> _What you have to do_
Where in the records does the word "computer" occur? Copy each line in which it does.

> _Task material_

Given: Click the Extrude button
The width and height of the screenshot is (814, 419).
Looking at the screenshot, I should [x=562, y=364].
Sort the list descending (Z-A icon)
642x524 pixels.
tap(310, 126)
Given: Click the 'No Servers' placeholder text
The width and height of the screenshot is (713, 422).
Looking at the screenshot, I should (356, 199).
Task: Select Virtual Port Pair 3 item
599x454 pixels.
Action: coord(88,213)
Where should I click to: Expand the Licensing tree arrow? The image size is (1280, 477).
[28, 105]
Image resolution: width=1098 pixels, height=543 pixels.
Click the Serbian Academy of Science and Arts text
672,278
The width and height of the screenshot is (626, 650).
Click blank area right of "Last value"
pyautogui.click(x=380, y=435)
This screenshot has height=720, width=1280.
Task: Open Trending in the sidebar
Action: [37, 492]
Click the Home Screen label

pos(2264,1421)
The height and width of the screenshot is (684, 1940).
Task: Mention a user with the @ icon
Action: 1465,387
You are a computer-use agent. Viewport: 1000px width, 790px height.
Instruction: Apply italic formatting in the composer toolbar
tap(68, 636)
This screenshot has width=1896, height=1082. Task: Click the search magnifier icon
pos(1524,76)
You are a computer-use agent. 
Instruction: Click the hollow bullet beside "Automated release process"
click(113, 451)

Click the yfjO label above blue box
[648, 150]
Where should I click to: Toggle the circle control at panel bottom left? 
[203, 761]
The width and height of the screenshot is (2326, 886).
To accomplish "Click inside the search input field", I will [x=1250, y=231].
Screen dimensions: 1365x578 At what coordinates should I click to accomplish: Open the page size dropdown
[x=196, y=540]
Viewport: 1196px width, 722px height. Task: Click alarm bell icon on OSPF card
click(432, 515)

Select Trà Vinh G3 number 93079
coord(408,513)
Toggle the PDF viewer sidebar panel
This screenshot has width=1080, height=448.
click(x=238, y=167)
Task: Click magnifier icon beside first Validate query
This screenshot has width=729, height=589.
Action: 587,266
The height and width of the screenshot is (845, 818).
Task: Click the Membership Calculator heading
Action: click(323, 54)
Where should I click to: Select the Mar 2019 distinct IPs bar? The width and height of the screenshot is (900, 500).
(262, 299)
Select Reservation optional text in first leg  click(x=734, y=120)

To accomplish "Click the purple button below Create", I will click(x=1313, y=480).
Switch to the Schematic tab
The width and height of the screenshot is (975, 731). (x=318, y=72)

> _Response to this task_
You are a computer-use agent. Viewport: 1000px width, 790px height.
You are a computer-use agent. 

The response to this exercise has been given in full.